Un compromis budgétaire en péril
Les débats sur le budget 2026 ont repris à l'Assemblée nationale jeudi 8 janvier, mais les tensions persistent entre la gauche et le gouvernement. Philippe Brun, député socialiste de l'Eure, exprime sa déception face à l'absence de progrès : « C’est un massacre ! », a-t-il lancé, évoquant un échec spectaculaire des discussions de fin d'année.
Malgré les espoirs placés dans cette nouvelle phase d'examen, aucun consensus ne s'est dégagé en commission des finances. Les antagonismes entre la gauche et la droite, déjà présents avant les fêtes, n'ont pas été surmontés. Le gouvernement semble impuissant à faire émerger un compromis, regrette le député socialiste.
Un climat de défiance
Eric Coquerel, président de la commission des finances et membre de La France insoumise, partage cette analyse. « Je ne vois pas venir les concessions qui permettraient au gouvernement de ne pas être censuré », a-t-il déclaré, soulignant les risques politiques d'un blocage budgétaire.
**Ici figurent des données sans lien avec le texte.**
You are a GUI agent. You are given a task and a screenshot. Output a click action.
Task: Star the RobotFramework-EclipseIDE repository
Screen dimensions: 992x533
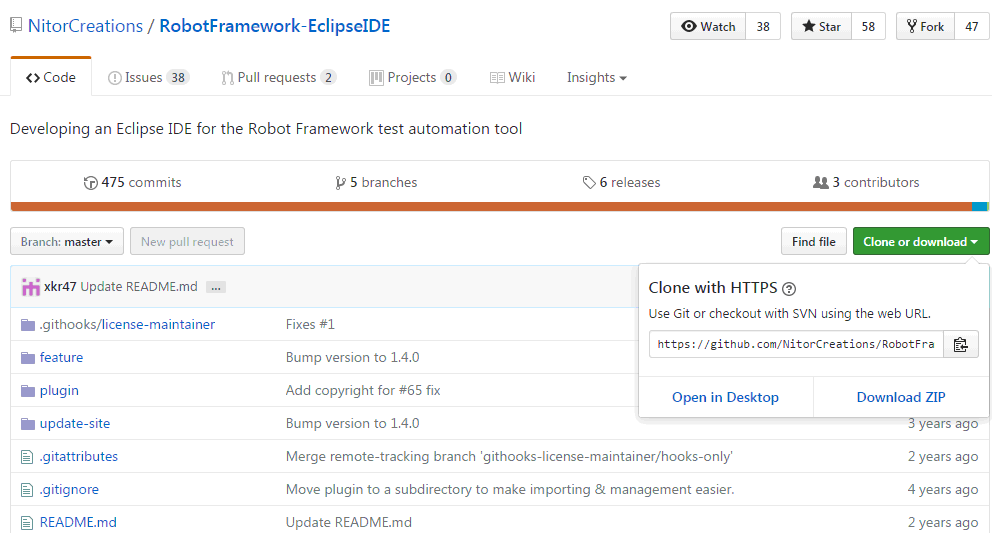821,27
Pourtant, le Premier ministre Sébastien Lecornu avait affiché sa volonté de parvenir rapidement à un accord. L'objectif officiel était d'adopter le budget en janvier, mettant fin au régime de la loi spéciale votée en urgence fin décembre 2025. Amélie de Montchalin, ministre des comptes publics, affirmait encore jeudi que « un compromis est possible, on n’en est pas loin ».
Les enjeux derrière l'impasse
Cette situation s'inscrit dans un contexte plus large de crise des finances publiques, aggravée par les divisions politiques. La gauche, unie dans son opposition à certaines mesures, accuse le gouvernement de manque de volonté pour trouver des solutions équilibrées. De son côté, la majorité présidentielle insiste sur la nécessité de stabiliser les comptes sans sacrifier les investissements clés.
Les prochains jours seront décisifs pour éviter une crise institutionnelle. Si aucun accord n'est trouvé, le budget pourrait être adopté en recourant à des procédures exceptionnelles, ce qui renforcerait les tensions entre les partis.